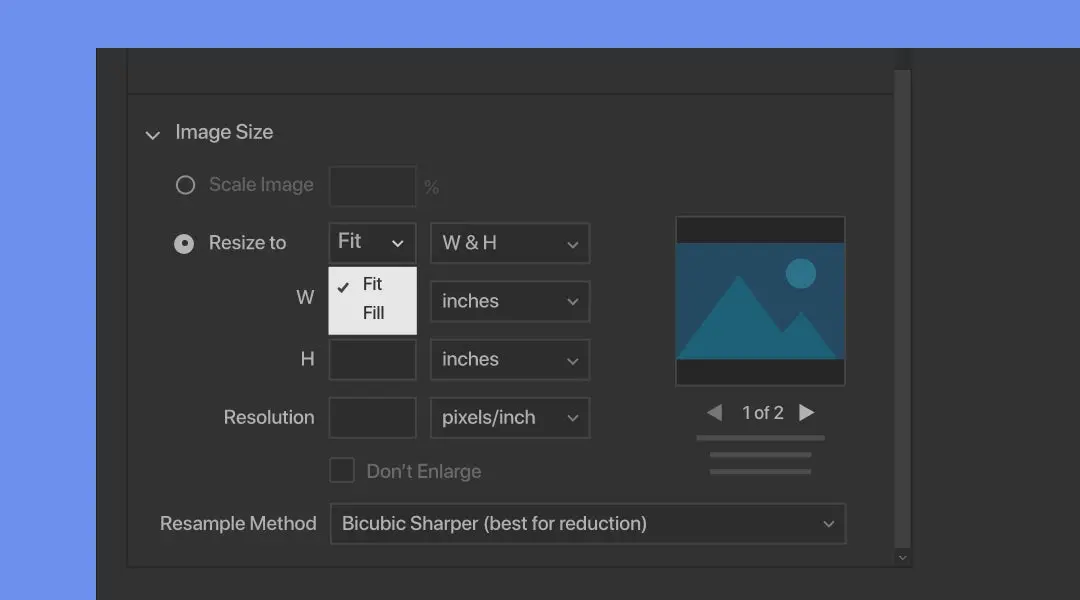Select the Scale Image radio button
This screenshot has width=1080, height=600.
[185, 185]
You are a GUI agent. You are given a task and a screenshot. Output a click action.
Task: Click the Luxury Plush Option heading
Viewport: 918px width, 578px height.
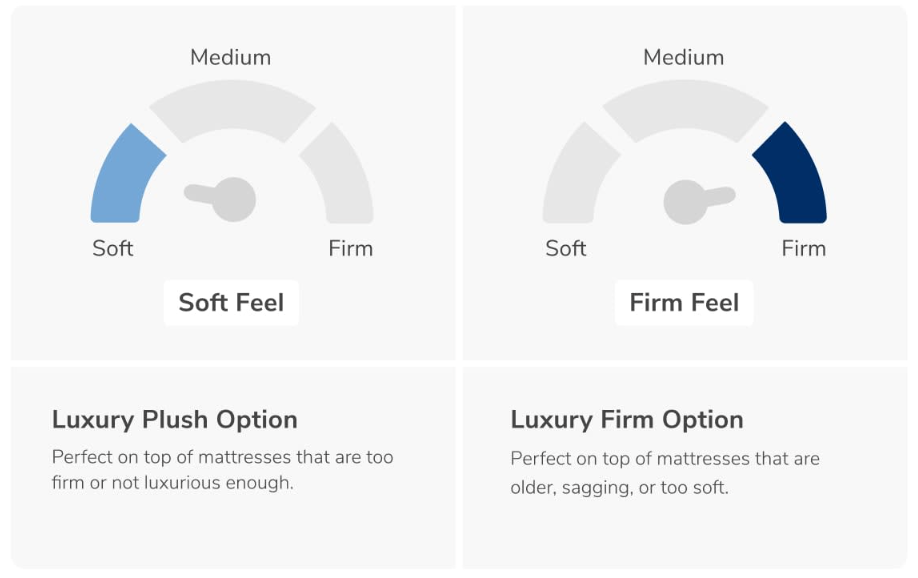[x=174, y=420]
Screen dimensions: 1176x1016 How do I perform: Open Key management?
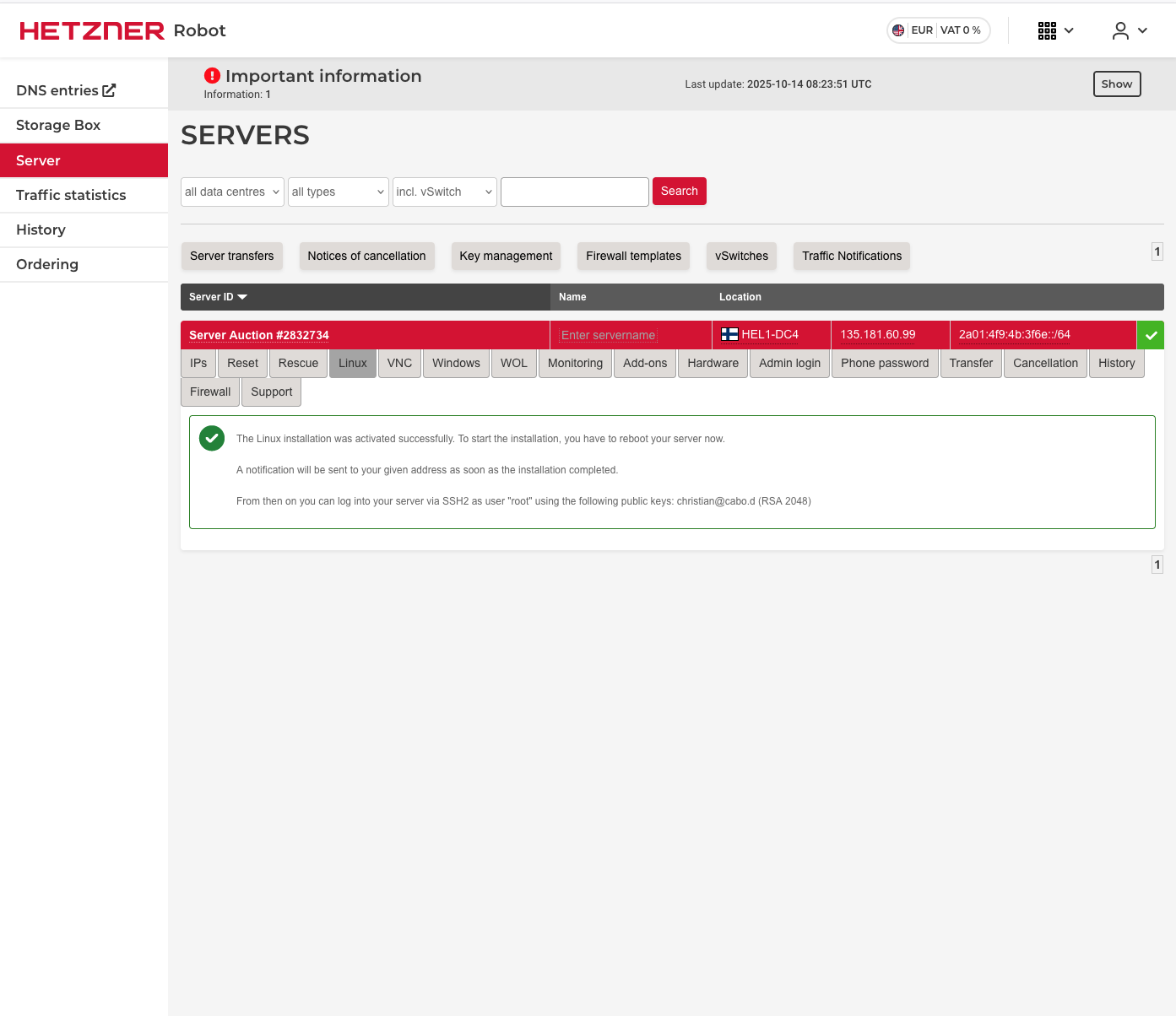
──────
Exercise :: What is needed is a word-for-word restatement of the lines from the one holding "Task: Click the Luxury Plush Option heading" to the final line of the data above, inclusive, without any pictures.

The answer ::
Task: Click the Luxury Plush Option heading
Viewport: 918px width, 578px height.
[x=174, y=420]
Screen dimensions: 1176x1016 How do I perform: Open Key management?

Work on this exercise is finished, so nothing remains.